6) Earlier this calendar year, RTL negotiated a $3.5 million term bank loan, which is secured by RTL’s assets. The loan agreement requires RTL to undergo an annual work safety assessment of its production facilities. To date, RTL has not conducted an assessment. As of September 2014, assets (rounded to the nearest thousand) consisted of:
Current Accounts Receivable $ 1,806,000 Inventory 1,650,000 Prepaid Expenses 45,000 ---Total current assets $ 3,501,000
Long-term Capital Assets $ 2,120,000 Patents 835,000-- Total Assets $6,456,000
7) Each year, senior management receives a bonus of five percent of their salary if the actual net income exceeds the budgeted net income by more than 10%. Senior management expects to receive their bonus since the current unaudited numbers exceed the budgeted net income by about 15%.
Required:
A) Assess audit risk for the RTL engagement.
Assess audit risk for the RTL engagement :
RTL expects that the new production methods for laser printers will lead to the recovery of losses caused due to the inability of securing significant sales contracts of ink-jet printers. The expectation of the company is unrealistic and not based on reliable assumptions because no significant sales contract has been secured as yet. The profit has declined from $2,200,000 to $200,000 in the last year. Due to declining market of the product, the president of the company has decided to provide more lenient credit policies to the customers which has raised the credit risk of the company to an alarming rate. The credit manager with expertise in credit methods has also been laid off which depicts the unprofessional behaviour of management and also signifies the improper credit policies which could lead to blockage of company’s funds in future.

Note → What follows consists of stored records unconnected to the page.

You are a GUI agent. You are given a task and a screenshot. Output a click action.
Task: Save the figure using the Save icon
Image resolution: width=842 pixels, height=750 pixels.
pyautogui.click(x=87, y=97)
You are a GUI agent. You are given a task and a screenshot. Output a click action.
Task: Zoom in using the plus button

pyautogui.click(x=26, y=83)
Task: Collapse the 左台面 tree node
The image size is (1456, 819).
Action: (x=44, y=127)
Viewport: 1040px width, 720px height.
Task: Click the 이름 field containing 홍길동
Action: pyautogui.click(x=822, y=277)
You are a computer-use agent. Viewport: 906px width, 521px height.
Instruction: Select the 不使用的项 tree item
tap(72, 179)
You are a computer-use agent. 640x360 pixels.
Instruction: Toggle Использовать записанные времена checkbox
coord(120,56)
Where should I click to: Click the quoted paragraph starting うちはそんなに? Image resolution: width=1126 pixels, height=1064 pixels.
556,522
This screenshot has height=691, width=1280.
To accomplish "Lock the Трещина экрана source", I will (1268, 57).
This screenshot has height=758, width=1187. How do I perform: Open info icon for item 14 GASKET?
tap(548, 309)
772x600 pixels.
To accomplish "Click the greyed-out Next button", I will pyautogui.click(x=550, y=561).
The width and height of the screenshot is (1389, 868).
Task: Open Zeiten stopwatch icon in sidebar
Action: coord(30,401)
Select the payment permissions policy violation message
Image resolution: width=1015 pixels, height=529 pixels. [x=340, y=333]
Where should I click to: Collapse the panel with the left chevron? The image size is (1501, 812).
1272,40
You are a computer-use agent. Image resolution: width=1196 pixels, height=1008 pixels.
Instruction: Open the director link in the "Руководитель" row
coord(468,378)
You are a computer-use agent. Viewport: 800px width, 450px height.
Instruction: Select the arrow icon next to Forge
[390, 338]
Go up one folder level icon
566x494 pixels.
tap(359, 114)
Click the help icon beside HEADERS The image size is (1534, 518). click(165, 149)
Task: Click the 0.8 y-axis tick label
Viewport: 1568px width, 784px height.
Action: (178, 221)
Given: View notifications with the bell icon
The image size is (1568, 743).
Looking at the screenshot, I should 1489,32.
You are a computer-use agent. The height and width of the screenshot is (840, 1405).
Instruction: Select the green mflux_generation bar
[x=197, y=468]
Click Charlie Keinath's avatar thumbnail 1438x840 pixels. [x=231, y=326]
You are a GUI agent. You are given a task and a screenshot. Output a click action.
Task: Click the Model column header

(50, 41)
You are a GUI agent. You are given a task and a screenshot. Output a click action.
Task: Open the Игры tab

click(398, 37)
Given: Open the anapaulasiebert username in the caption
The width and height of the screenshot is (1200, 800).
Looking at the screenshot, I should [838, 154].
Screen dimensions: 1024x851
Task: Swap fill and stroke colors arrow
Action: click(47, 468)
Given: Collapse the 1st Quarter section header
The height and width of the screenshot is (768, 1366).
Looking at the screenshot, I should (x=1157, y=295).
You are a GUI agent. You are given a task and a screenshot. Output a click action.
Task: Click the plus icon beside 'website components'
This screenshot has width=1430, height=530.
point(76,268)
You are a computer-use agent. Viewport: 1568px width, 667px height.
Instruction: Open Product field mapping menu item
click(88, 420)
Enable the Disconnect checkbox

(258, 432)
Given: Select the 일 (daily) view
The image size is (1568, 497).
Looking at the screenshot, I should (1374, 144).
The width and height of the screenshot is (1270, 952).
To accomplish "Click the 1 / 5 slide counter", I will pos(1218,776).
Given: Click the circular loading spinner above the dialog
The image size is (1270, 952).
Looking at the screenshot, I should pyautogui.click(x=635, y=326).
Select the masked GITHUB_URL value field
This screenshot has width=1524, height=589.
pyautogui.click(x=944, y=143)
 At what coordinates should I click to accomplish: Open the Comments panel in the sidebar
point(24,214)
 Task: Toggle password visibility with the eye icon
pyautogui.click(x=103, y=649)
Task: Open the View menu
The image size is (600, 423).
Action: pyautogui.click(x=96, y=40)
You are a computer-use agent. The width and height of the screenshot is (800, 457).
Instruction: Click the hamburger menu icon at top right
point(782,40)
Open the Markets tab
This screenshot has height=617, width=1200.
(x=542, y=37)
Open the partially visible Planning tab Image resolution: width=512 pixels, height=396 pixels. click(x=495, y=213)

As the credit policies are not based on analytical review by the experts, the collection of accounts receivable has slowed down significantly. Due to this slowdown, certainty of recoverability of accounts receivable is also under doubt. Further, RTL has commenced a lawsuit against a competitor and believes in successful action against the same and also wishes to recognise the estimated gain. This again is without any basis as the case has not yet been heard in the court and there are no evidences proving the certainty of recoverability of amount.
The term loan agreement requires the company to undergo annual work safety assessment which has not been undertaken by the company yet and from the facts, the probability of same also seems low. As the condition is a part of agreement, non-compliance with the same may terminate the agreement and may lead solvency issues for the company.
The accounts receivable (not certain for recovery) and other current assets forms a major part of total assets of the company which is not a good sign. Even after performing so terribly in the recent past, the unaudited income statement reflect net income more than the budgeted income which signifies that the figures reported by the management may be inflated and far from the reality.
The risk assessment of the firm for the purposes of audit will be high and as an auditor it will be moral duty for us to check the reasonableness of going concern assumption of the business.